■ EXCERTO ESCOLHIDO
· · · · ·
O que acontece a quem se perde de si? Esta é uma peça sobre Alzheimer
Não sabe onde deixou o relógio. Suspeita que o andem a roubar. Não reconhece o genro. Não se lembra que a filha se divorciou. Não sabe em que casa está. Está confuso? Está esquecido? O que está a acontecer a este homem? O Pai é uma peça escrita pelo francês Florian Zeller que nos coloca na cabeça de André, um homem com uma idade já avançada que começa a revelar sintomas de Alzheimer. Com encenação de João Lourenço, no Teatro Aberto, em Lisboa, onde se estreia amanhã, o espetáculo é protagonizado por João Perry que, em mais uma das suas grandes interpretações, nos mostra um homem confuso pela doença e mais confuso ainda por não saber bem o que lhe está a acontecer.
· · · · ·
■ DADOS
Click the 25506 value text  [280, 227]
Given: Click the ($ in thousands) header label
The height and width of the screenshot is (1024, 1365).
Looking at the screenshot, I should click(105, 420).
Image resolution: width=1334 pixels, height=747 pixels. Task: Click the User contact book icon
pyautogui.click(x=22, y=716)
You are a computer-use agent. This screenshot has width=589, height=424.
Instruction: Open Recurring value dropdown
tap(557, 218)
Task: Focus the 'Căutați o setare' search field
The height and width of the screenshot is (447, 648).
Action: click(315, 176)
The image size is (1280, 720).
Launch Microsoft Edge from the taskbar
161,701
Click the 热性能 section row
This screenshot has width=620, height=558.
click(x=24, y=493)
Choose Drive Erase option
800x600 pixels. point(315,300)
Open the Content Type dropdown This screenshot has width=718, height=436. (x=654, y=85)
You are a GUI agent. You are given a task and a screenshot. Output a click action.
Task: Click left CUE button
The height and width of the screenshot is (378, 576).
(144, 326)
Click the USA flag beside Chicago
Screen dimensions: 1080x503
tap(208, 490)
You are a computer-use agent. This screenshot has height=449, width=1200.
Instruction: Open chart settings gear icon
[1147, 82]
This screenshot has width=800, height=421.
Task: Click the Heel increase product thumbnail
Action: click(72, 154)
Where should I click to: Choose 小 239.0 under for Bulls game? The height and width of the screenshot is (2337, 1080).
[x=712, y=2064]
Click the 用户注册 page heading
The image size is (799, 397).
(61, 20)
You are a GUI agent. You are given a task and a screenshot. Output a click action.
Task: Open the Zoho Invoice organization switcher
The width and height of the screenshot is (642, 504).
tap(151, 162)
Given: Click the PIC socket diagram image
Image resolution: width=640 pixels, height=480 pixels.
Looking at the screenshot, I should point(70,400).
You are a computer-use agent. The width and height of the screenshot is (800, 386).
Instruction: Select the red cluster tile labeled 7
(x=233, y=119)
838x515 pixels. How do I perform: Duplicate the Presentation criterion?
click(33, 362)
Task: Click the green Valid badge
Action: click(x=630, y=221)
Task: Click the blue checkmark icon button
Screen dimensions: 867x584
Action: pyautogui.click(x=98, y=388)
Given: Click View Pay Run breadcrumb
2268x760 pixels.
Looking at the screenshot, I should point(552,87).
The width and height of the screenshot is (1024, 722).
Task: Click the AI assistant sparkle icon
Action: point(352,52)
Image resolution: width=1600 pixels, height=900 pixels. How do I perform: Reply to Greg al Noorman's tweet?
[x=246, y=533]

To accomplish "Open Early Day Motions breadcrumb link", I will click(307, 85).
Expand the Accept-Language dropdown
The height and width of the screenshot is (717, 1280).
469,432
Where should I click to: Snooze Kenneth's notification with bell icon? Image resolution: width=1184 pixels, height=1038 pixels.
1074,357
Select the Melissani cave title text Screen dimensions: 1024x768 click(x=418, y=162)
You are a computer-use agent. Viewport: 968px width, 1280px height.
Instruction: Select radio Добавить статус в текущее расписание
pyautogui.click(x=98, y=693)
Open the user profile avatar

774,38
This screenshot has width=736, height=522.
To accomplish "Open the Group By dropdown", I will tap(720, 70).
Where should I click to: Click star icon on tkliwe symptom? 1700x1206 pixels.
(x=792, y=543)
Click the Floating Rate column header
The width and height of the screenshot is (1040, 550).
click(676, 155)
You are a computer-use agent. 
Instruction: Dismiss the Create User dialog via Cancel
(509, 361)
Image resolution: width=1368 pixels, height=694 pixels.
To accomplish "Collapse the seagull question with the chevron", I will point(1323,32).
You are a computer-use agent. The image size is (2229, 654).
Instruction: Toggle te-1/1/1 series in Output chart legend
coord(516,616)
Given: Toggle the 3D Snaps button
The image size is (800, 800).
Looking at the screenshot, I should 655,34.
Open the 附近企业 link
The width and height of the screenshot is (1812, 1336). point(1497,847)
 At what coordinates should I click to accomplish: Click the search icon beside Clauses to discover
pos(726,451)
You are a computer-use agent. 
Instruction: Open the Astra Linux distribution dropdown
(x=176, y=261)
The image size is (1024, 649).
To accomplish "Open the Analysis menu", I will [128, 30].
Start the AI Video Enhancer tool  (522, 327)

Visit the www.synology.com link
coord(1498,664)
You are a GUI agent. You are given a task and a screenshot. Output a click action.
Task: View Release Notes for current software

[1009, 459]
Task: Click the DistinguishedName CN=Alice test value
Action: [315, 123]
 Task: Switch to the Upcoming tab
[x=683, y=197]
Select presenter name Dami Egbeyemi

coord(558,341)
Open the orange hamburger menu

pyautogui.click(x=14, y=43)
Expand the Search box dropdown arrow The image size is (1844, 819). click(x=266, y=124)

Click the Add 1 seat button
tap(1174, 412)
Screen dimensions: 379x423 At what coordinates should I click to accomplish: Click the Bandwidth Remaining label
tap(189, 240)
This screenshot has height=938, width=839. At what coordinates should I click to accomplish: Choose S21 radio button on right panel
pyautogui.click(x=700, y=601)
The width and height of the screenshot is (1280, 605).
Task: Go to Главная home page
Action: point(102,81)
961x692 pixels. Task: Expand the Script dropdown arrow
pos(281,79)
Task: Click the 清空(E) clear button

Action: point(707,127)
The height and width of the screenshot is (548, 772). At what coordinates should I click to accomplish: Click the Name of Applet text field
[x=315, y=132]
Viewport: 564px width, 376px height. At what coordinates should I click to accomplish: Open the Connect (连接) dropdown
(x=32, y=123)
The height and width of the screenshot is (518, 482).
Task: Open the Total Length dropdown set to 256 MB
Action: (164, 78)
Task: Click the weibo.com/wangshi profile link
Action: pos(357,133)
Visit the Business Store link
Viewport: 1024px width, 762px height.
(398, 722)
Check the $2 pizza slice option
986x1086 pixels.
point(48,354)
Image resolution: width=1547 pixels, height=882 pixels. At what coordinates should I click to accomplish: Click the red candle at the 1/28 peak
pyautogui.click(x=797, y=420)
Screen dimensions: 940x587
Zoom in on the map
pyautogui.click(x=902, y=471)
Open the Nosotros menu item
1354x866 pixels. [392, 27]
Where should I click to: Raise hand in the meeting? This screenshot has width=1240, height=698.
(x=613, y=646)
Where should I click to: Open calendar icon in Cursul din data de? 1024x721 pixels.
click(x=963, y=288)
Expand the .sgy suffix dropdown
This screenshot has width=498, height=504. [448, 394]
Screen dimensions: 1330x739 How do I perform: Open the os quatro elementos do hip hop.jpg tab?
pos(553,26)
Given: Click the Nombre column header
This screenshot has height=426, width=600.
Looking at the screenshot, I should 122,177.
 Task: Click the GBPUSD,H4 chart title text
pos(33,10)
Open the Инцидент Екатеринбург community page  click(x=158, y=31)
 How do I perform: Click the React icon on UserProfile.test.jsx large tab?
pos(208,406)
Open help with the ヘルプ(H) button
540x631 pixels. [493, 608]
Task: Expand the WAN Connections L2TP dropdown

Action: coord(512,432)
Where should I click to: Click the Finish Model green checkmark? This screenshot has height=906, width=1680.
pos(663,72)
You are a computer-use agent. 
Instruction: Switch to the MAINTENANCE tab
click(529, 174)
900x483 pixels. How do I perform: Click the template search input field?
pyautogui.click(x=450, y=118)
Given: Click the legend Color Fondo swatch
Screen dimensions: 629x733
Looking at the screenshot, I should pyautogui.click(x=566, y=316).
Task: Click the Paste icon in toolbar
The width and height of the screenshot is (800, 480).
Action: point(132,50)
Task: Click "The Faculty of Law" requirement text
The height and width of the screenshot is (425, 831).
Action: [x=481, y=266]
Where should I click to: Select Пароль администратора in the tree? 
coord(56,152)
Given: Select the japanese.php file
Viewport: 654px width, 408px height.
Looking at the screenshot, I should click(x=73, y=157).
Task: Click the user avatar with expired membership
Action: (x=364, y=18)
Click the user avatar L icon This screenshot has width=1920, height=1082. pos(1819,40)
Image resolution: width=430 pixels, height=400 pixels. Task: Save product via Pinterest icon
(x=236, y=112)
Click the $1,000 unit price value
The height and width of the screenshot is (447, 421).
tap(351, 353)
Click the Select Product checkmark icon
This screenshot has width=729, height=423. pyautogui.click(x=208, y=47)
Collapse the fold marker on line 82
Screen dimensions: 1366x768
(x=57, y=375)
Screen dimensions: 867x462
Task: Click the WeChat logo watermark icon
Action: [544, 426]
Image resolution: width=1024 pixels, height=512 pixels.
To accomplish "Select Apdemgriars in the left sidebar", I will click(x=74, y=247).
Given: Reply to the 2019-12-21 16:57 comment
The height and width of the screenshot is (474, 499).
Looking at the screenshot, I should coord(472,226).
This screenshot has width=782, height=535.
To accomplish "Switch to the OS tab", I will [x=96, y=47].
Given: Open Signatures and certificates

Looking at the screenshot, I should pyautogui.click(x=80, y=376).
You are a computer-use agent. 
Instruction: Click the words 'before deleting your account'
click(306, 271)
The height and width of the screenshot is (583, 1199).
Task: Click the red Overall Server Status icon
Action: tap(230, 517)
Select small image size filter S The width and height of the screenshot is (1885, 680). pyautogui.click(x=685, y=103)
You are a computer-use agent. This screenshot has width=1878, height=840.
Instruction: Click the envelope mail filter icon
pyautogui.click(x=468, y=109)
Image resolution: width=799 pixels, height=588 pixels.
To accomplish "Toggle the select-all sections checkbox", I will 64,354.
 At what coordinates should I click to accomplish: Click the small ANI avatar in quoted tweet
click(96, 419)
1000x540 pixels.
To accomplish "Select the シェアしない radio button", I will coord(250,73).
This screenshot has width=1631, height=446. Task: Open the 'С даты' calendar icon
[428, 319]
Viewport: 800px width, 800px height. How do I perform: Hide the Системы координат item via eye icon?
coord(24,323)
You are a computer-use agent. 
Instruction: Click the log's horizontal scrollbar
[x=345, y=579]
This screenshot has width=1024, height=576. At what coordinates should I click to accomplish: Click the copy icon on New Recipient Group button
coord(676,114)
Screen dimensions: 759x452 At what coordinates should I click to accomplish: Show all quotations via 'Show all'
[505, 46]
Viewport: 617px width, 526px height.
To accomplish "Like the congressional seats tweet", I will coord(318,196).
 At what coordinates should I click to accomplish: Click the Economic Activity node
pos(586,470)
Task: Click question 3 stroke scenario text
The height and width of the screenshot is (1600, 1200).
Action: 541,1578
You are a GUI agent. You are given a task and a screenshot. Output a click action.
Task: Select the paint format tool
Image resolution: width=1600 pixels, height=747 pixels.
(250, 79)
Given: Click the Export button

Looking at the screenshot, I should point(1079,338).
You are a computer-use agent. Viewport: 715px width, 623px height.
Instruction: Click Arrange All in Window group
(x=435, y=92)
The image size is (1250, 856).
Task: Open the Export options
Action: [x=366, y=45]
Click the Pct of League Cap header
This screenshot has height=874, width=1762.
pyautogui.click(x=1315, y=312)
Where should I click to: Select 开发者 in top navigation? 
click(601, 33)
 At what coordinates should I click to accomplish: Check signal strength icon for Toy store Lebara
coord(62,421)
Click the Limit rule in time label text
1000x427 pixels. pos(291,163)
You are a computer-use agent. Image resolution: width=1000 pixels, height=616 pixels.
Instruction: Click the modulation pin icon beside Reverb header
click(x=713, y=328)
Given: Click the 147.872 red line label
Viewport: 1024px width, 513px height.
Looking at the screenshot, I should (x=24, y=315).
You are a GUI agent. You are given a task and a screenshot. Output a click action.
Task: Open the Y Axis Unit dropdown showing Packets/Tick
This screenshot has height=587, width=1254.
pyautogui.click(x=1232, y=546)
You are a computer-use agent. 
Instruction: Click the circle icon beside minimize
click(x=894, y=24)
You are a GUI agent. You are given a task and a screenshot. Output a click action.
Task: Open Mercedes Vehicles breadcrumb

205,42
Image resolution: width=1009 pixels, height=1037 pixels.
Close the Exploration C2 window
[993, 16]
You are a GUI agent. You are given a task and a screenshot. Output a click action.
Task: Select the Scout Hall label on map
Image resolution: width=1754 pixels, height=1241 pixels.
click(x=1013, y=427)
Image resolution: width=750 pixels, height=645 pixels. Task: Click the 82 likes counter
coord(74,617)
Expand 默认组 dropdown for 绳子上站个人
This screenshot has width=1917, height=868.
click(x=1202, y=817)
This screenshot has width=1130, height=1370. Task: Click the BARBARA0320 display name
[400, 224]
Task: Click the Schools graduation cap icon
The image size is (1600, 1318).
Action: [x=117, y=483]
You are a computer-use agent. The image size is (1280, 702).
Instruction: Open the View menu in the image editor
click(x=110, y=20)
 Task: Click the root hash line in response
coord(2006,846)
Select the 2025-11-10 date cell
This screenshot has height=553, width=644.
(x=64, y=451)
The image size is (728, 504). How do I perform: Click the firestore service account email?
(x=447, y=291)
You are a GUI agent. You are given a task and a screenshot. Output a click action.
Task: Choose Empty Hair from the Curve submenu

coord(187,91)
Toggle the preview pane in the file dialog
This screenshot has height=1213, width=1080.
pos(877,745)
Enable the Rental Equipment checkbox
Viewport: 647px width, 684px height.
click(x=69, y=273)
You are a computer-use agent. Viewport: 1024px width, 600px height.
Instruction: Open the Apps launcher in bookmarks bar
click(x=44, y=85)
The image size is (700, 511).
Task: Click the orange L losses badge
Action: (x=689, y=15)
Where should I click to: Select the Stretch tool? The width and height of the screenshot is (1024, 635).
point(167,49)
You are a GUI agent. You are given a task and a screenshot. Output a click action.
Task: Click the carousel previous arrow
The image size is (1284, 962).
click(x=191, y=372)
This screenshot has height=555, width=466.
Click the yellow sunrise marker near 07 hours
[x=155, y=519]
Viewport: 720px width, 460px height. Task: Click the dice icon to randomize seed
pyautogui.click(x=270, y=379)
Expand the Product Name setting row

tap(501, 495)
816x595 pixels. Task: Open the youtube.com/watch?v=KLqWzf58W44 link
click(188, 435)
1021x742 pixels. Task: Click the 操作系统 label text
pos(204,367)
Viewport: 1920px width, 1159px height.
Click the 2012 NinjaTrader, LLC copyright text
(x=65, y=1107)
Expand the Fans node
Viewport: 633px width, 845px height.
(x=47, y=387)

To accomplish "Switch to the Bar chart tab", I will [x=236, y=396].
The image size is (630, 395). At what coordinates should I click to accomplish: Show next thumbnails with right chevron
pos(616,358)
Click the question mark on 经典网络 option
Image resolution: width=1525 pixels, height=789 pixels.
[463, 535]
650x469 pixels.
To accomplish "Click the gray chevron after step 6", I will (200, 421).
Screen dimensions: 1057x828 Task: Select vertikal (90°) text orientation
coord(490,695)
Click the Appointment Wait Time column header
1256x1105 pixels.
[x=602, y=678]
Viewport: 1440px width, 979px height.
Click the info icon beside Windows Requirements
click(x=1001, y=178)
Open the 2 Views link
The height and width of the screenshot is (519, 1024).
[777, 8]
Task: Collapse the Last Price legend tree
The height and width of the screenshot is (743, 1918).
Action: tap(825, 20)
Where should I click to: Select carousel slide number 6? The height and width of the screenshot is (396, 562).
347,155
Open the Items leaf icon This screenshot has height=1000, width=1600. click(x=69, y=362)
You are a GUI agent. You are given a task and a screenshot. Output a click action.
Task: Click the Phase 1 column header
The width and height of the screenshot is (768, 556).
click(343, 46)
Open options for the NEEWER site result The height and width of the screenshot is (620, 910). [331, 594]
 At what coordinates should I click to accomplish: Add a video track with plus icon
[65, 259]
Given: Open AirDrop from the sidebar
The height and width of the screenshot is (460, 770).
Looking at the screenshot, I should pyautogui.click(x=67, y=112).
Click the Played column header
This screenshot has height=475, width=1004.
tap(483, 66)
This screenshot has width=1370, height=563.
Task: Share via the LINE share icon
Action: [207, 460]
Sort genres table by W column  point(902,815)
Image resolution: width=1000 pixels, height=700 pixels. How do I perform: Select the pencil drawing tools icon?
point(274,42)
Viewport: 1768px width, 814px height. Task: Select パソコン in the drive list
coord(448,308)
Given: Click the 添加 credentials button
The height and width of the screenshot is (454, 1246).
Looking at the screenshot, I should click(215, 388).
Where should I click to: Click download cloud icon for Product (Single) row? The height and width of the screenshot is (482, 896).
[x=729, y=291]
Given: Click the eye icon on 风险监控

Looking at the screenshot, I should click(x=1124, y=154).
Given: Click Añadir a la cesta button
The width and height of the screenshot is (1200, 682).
· · · · ·
■ PROBLEMA
No texto sobre a peça O Pai, quais são todas as frases que começam pela palavra «Não»? Os dados constituem material à parte, sem relação com o texto.

■ RESOLUÇÃO
Não sabe onde deixou o relógio.
Não reconhece o genro.
Não se lembra que a filha se divorciou.
Não sabe em que casa está.